Ikzelf denk ook dat het brood veel ouder is dan 3.500 jaar. Het voelt en proeft en ruikt immers als een oerproduct, iets wat in ons DNA zit. De eerste broodervaringen die mij als kind zijn bijgebleven, zijn toch die in Frankrijk geweest. Het moment dat je je eerste baguette in handen en vooral in mond krijgt. Wie kent het niet, het moment dat je dauwtrappend de drempel van de Boulanger overstapt en voor een habbekrats een prachtig stokbrood bemachtigt.
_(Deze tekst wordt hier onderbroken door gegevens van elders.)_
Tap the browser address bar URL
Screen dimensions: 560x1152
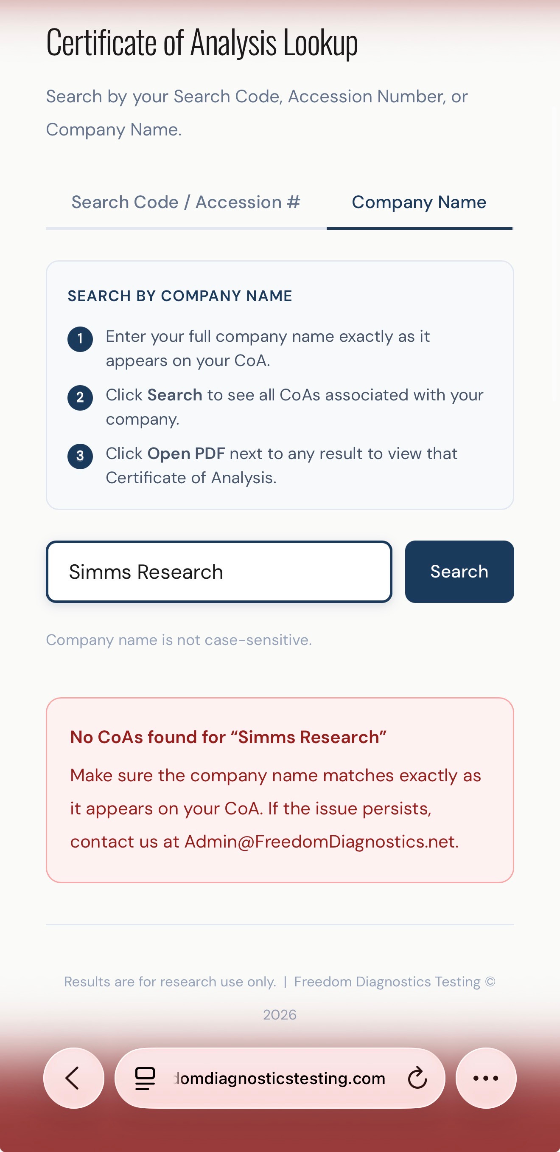tap(280, 1078)
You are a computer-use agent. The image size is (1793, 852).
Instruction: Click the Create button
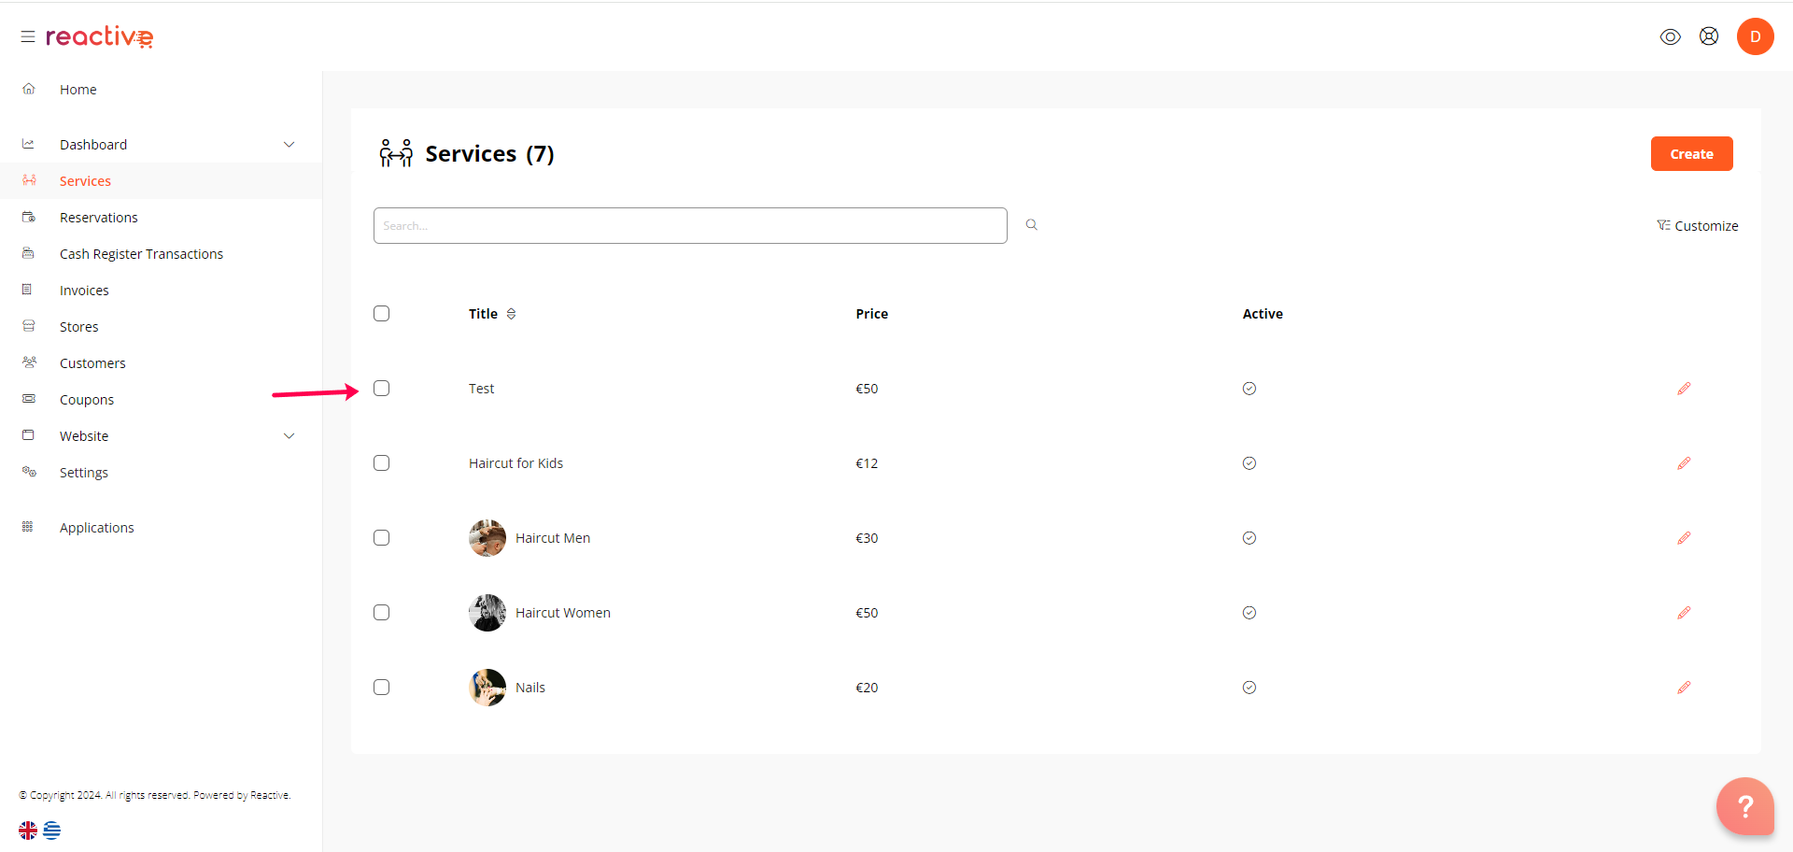tap(1690, 154)
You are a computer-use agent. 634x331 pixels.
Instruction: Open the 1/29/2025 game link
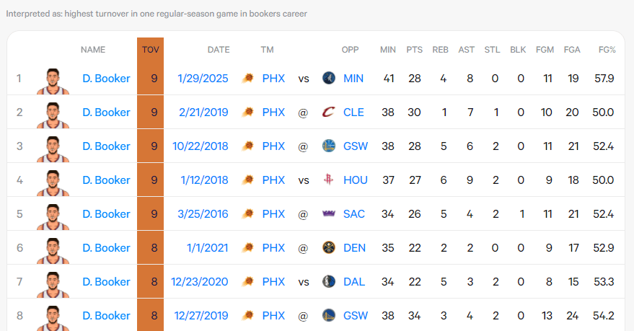tap(203, 79)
Je voornemen om het brood mee naar huis te nemen en keurig te snijden en consumeren met jam, kaas en dergelijke vervliegt al snel als je, tijdens het wandelingetje door het dorp, ter stilling van de eerste trek een knabbeltje van de baguette neemt. Er is nu geen houden meer aan en aangezien het onderbewuste hier al rekening mee gehouden had door nog een paar baguettes en een restaurant (gros pain) aan te schaffen, is er geen enkele reden meer om de baguette niet alvast soldaat te maken. Probeer dat maar eens met een Nederlands casinobrood… De eenvoudige, pure en rijke smaak en luchtigheid zorgen ervoor dat het geen enkel probleem en een waar genoegen is om minimaal een halve baguette als sneeuw voor de zon te laten verdwijnen.
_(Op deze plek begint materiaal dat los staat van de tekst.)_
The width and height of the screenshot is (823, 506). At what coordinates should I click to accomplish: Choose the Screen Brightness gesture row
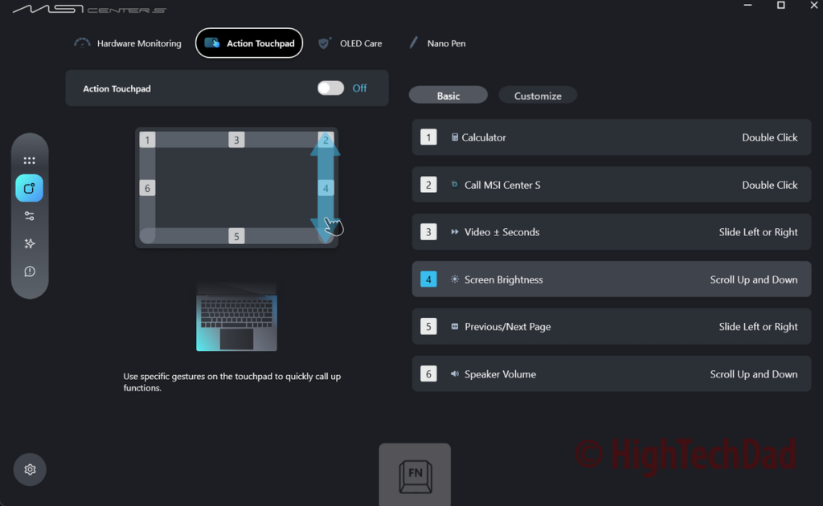611,280
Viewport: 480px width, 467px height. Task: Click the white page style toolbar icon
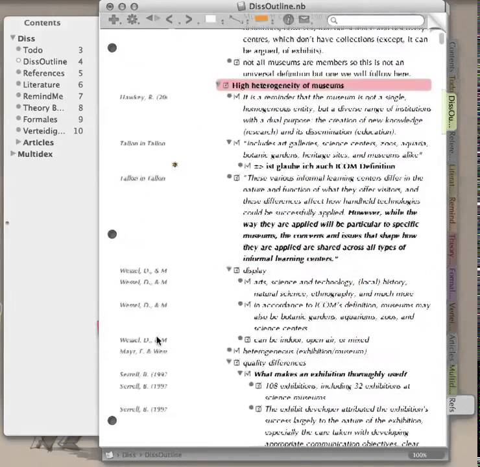tap(210, 19)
Dat is mijn eerste echte broodervaring. Later ontdekte ik zoveel interessante broodsoorten, mede dankzij de aanzienlijke hoeveelheid boeken die ik inmiddels over dit onderwerp heb staan, dat ik de rest van mijn leven nodig zal hebben om ze allemaal uit te proberen. Weinig producten en/of voedingsmiddelen hebben zo’n diepe en emotionele band met de mens. Denk alleen al aan de bijbel. De exacte quotes ben ik vergeten, ze zijn weggezakt in de memories van mijn jeugd, maar ‘Geef ons heden ons dagelijks brood’ en ook alle referenties en metaforen over brood die steeds weer terugkwamen in dit boek geven aan hoe zwaar het belang van brood altijd al gewogen heeft.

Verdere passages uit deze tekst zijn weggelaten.